Mantle cell lymphoma is a large enough population that phase 2 clinical trials can be done in a reasonable timeframe, as well as a population for which BTK inhibitors have been approved on the basis of phase 2 clinical trials.

In other words, phase 3 clinical trials have not been necessary for accelerated approval. Programmatically, from the company's perspective, it was also a good opportunity.

Two, large clinical trials were done: one international trial, one largely done in China. Indeed, they both confirmed the activity of zanubrutinib in patients who have mantle cell lymphoma.

Both trials enrolled close to a hundred patients. One trial had a slightly higher overall response rate than we would typically see in mantle cell lymphoma, closer to 80% with accompanied response rate closer to 60%. That was primarily a trial that was done in China.

In another clinical trial that was international, led by Constantine Tam from Australia, the complete response rate was a little bit lower.
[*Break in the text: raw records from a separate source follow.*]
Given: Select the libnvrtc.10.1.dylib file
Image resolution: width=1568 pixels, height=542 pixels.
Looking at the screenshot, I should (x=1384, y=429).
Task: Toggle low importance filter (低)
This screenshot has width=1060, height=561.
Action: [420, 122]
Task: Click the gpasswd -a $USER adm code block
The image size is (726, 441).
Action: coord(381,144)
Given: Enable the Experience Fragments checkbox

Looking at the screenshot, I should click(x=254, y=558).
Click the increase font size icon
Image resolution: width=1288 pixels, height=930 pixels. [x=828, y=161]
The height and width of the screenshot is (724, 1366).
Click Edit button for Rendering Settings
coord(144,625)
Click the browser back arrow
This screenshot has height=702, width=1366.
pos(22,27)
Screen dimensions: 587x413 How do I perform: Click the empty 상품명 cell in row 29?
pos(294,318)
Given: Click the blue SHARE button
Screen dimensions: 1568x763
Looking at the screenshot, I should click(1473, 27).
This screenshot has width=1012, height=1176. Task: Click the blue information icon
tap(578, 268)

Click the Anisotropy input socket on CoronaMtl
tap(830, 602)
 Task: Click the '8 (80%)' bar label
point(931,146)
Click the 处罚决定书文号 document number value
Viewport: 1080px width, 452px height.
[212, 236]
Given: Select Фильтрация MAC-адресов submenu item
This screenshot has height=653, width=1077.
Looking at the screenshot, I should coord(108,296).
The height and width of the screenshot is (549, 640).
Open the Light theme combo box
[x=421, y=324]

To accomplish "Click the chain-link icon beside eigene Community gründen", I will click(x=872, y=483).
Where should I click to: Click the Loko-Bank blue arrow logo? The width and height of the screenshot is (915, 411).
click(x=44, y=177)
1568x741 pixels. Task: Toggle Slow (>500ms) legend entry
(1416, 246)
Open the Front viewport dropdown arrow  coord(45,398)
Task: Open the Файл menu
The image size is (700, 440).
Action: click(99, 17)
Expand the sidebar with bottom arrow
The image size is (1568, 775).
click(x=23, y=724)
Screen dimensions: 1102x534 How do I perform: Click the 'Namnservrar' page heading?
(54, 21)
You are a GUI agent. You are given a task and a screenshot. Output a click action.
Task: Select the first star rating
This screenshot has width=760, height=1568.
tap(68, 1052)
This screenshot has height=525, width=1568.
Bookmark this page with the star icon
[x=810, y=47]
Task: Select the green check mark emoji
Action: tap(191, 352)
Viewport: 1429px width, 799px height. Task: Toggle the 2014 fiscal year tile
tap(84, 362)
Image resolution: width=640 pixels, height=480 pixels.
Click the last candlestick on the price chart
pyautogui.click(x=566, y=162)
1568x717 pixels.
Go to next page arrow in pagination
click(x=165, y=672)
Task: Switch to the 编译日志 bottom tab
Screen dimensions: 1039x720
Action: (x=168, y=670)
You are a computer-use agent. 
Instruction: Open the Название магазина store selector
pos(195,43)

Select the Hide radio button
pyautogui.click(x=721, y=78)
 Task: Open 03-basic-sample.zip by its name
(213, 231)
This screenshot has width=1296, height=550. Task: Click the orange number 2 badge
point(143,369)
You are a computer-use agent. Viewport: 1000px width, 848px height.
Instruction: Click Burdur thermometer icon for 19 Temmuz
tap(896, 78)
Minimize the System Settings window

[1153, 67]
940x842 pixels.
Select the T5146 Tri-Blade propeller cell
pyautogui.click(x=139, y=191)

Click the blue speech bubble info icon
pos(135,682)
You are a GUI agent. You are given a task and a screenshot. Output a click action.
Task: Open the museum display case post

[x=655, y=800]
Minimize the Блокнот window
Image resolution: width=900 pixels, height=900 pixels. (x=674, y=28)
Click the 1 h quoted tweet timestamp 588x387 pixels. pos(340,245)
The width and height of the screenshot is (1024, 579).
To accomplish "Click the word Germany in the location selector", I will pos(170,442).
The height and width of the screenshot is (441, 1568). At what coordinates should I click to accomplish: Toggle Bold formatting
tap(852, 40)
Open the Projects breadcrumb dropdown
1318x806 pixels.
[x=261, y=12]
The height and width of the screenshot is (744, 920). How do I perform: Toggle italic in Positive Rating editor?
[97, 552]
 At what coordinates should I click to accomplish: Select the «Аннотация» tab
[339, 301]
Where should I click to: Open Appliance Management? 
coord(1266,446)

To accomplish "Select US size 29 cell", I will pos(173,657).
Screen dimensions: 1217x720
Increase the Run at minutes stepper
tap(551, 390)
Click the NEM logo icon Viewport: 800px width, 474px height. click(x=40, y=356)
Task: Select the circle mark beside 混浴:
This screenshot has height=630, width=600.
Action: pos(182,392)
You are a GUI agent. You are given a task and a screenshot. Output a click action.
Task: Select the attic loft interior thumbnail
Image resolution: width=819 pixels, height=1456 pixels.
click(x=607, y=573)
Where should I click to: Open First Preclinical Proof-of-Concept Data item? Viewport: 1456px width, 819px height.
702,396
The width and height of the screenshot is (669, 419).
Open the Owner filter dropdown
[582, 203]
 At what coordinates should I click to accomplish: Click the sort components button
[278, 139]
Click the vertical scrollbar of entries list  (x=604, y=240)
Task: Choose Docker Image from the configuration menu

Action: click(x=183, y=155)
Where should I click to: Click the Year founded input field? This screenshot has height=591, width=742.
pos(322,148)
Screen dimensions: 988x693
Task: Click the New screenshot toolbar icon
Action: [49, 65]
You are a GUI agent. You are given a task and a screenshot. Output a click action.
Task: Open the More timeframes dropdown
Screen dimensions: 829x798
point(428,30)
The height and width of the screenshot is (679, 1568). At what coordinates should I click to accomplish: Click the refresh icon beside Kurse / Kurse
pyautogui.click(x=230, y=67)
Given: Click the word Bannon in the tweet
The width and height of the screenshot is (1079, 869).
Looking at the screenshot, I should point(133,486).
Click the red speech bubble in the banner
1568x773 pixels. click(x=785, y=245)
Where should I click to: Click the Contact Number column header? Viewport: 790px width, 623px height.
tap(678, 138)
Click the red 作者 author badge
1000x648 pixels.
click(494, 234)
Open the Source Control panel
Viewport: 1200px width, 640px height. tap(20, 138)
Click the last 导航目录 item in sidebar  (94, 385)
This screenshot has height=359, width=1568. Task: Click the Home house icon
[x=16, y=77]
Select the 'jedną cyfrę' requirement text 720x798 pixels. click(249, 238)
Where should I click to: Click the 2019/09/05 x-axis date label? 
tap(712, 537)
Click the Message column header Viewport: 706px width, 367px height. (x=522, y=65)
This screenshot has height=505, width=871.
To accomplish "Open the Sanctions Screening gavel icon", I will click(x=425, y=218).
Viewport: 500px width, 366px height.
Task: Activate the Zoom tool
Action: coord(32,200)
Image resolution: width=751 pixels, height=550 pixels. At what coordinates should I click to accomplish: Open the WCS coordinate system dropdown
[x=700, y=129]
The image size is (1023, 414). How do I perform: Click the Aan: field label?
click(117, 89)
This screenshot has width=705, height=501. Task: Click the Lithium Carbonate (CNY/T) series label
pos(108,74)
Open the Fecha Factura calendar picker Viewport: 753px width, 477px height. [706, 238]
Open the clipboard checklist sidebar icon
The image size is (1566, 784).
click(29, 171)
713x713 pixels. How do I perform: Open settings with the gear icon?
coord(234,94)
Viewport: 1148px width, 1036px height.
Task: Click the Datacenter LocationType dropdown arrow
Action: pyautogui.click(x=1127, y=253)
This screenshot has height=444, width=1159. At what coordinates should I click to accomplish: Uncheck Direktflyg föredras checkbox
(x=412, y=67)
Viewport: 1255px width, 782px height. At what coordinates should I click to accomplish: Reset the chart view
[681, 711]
When you put all of these things together, you see that overall and complete response rates that are certainly promising, potentially a little bit better than we've seen with ibrutinib or acalabrutinib.

I'm not prepared to say that any one of those drugs is better than any of the others in cross comparison, across clinical trials. That's always a little bit dangerous. But it is clear that BTK is a valid target in mantle cell lymphoma and this drug does that.

In terms of that safety profile, patients in both clinical trials had generally tolerated the medication pretty well. The adverse event profile was consistent with what we've seen with other Bruton's tyrosine kinase inhibitors.

Specifically, there's some neutropenia, some thrombocytopenia. Both of those are relatively mild. There were some patients who developed infections. That can be the result of certainly BTK inhibition, potentially. But also, mantle cell lymphoma and prior therapy for mantle cell lymphoma I'm sure play a role there.

In almost all BTK inhibitor trials, we see some diarrhea, some rash, some bruising. Again, those were present in the zanubrutinib trial.

So far, we don't see major bleeding or atrial fibrillation in a significant way. That may be because there's less of those with this drug.

It may also be because too few patients have been treated and follow‑up has not been sufficiently long enough, so that patients who have been exposed to it for a long enough period of time develop those adverse events in a clinically meaningful way.

The same thing goes for discontinuation for adverse events. In that, I think we tend to see more of those in patients who are on the drugs for long periods of time, like in CLL and Waldenström's macroglobulinemia. It may be a little bit early to comment on that from this clinical trial.

In summary, I think it's great that we have another BTK inhibitor for patients who have mantle cell lymphoma. All of these drugs have some differences in pharmacology. All of these drugs are clearly active. All of these drugs are pretty well‑tolerated. The more options we have available for people with mantle cell lymphoma, the better.